Naming the Streets of Downtown
The matter of naming the streets tells us something of the political character of the early town. At the outset, streets paralleling the railroad were named for presidents, beginning with the current president, Harrison, next to the right-of-way, and moving westerly by earlier presidents in a reverse order, that is, Cleveland, Arthur, Garfield and so forth. The equivalent streets east of the railroad were given number designations, viz. 1st, 2nd, 3rd, etc. East-west cross streets on both sides of the tracks were given letter designations, A, B, C, etc.

By 1906, the growing municipality felt the need to require the numbering of buildings to facilitate "free" mail delivery and to give some streets more appropriate names. The east-west street designations were changed from letters to the names of early explorers, trappers, generals, railroad officials and the like, which names they still bear. One American president was slighted in the naming of Pocatello's streets. As already noted, the street next to Harrison was Cleveland. In 1906, a Republican city council responded to a petition signed by every merchant along Cleveland Avenue by changing its name to Main Street.
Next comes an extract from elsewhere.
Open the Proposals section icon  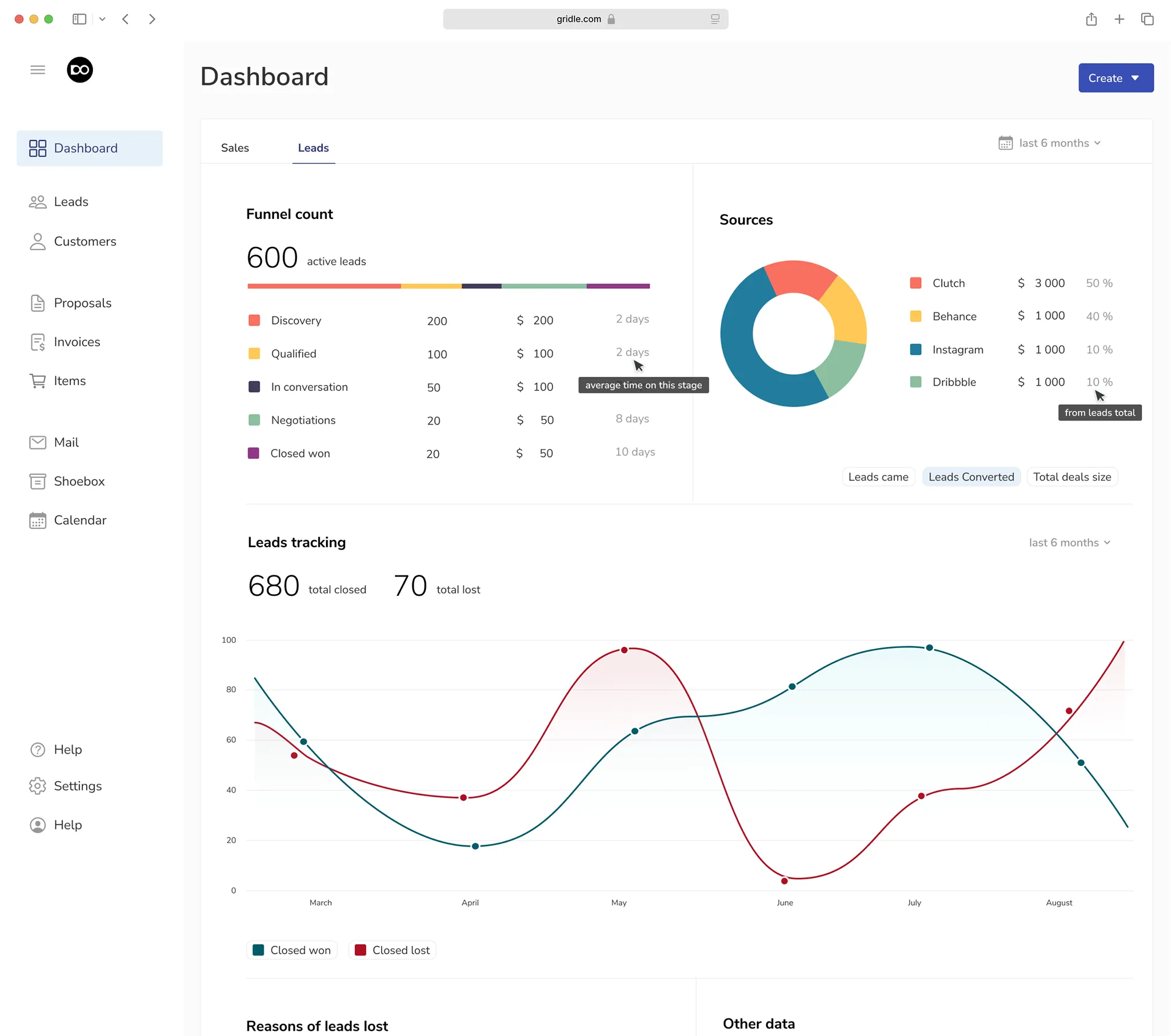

Not only that, but in later years a plat annexed to the north side of town bore the names of the presidents following Harrison, and although the next president in time was Cleveland, the new plat picked up the president names with McKinley, so that the man who was president twice does not have a street named after him in Pocatello.

Dusty Streets and a City Divided
The problems faced by the young town were those of all frontier communities. The fine loess soil produced clouds of dust when wagons rolled over dry streets. The streets were not paved so it was necessary to water the streets to keep the dust down. However the city water supply was privately controlled and little water was made available for this purpose. Sidewalks were slow in coming.

The only way to cross the tracks between the two sides of town was by using at-grade crossings. Because of the number of trains using this busy terminal, it was hazardous to cross the tracks, especially for school children. Coal smoke from steam engines was always in the air and cinders found their way into every nook and cranny.

(left) Early 1920s postcard of Main Street, Pocatello, looking north near the intersection with Lewis. On the left is the Benson Hotel. On the right is the present Station Square, then the Fargo-Wilson-Wells Department Store, which housed the bus depot and the Western Union office. Bannock County Historical Society Collection.

(right) View looking north from East Center Street at the Bannock County Courthouse in foreground and Bonneville School in background, about 1903. Note the lack of trees. The Courthouse was built in 1902, added onto in 1913 and razed in 1955. It occupied what is now the parking lot of the new courthouse, which was built in front of it. The school (on the present site of the U.S. Post Office) was built in 1895 and razed in the early 1960s. The Bear Lake County Courthouse (still standing in Paris) has the same architectural design as the old Bannock County Courthouse. Bannock County Historical Society Collection.